Die oberösterreichische Landesregierung meldet einen Rückgang bei Sozialhilfe-Bezieherinnen und -Beziehern in den Kategorien unrechtmäßiger Leistungsbezug, Verletzung der Integrationspflicht sowie zweckwidrige Verwendung der Sozialhilfe.

Die Landesregierung in Oberösterreich hat am Dienstag einen Rückgang bei Sozialhilfe-Bezieherinnen und -Beziehern gemeldet. Betroffen sind laut Regierungsangaben drei Kategorien: der unrechtmäßige Bezug von Leistungen, die Verletzung von Integrationspflichten sowie die zweckwidrige Verwendung der ausgezahlten Hilfen. Konkrete Zahlen wurden in der veröffentlichten Bilanz nicht genannt.

Hintergrund der Verschärfungen

Als zentralen Grund für die Entwicklung nennt die Landesregierung die jüngsten Verschärfungen bei den Richtwerten.

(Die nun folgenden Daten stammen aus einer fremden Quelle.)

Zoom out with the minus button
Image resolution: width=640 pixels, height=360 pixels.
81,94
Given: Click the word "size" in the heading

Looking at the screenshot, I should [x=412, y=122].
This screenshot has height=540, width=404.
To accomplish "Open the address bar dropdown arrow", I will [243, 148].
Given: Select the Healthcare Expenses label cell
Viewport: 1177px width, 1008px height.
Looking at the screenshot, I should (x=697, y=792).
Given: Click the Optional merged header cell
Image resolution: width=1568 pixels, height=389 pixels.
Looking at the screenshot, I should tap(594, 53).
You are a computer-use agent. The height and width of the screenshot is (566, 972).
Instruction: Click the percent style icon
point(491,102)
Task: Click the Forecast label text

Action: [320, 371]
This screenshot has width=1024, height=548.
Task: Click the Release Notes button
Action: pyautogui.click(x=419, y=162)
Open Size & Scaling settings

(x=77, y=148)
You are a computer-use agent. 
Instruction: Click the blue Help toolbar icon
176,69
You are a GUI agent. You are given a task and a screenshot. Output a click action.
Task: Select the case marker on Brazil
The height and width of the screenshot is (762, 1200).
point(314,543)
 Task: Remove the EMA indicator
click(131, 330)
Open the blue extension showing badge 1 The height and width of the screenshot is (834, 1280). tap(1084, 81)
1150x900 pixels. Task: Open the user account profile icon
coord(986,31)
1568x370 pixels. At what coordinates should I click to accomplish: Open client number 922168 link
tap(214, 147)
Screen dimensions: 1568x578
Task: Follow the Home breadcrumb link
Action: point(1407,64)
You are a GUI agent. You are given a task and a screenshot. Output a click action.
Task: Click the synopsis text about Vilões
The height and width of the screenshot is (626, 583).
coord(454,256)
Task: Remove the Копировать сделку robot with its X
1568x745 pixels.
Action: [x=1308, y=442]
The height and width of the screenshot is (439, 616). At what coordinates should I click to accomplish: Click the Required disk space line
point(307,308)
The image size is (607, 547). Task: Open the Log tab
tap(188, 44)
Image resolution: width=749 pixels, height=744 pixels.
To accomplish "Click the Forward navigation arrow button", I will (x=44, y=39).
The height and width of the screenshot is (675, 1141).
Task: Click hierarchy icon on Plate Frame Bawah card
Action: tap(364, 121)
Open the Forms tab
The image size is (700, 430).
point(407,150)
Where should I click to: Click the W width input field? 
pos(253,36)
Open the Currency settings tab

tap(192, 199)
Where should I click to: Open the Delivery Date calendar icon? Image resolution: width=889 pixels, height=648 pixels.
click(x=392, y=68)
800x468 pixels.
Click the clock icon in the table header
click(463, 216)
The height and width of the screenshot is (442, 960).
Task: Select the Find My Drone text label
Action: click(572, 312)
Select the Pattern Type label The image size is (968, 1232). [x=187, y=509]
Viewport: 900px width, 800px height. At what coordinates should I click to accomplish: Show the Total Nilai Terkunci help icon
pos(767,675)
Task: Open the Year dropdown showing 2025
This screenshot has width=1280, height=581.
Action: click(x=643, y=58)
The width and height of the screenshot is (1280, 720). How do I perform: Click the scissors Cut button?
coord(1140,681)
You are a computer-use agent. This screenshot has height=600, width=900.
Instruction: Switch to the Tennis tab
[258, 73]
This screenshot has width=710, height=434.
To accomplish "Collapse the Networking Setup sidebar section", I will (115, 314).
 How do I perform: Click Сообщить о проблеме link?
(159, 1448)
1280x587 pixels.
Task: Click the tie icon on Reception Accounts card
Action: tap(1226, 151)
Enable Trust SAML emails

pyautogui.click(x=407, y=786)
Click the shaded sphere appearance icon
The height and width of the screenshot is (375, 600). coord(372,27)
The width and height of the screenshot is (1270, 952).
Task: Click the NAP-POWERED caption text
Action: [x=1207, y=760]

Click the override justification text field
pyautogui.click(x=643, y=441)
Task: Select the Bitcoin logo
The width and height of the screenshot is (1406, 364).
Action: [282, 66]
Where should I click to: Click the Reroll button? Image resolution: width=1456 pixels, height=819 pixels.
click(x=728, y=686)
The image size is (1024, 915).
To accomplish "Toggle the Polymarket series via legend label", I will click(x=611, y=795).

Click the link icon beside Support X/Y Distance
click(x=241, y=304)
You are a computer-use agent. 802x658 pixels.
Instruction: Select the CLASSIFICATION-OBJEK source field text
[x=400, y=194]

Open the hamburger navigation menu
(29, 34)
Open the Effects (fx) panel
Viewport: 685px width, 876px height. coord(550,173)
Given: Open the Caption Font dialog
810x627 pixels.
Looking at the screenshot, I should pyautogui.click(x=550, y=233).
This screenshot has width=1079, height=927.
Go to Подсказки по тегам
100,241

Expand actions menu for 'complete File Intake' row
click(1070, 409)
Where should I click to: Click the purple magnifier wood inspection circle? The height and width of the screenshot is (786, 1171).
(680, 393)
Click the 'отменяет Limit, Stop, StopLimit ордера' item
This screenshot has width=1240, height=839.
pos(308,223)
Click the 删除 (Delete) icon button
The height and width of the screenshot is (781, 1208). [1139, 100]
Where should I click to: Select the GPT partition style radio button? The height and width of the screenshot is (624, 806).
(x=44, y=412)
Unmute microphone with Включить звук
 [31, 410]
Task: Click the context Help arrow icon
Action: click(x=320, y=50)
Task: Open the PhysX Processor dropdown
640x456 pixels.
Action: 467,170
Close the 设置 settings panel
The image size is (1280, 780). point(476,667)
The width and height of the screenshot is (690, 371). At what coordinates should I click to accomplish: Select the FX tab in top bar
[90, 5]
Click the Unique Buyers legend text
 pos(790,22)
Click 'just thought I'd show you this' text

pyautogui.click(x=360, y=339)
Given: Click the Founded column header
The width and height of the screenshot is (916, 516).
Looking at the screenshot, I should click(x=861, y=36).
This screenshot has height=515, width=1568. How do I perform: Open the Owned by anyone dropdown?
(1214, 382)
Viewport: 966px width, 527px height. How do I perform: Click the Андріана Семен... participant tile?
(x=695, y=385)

Diese waren im Zuge der schwarz-blauen Koalition aus ÖVP und FPÖ in Oberösterreich verschärft worden, mit dem Ziel, Missbrauch einzudämmen und den Druck zur Arbeitsaufnahme zu erhöhen. Die Verschärfungen umfassen strengere Voraussetzungen für den Leistungsbezug sowie schärfere Sanktionen bei Pflichtverletzungen.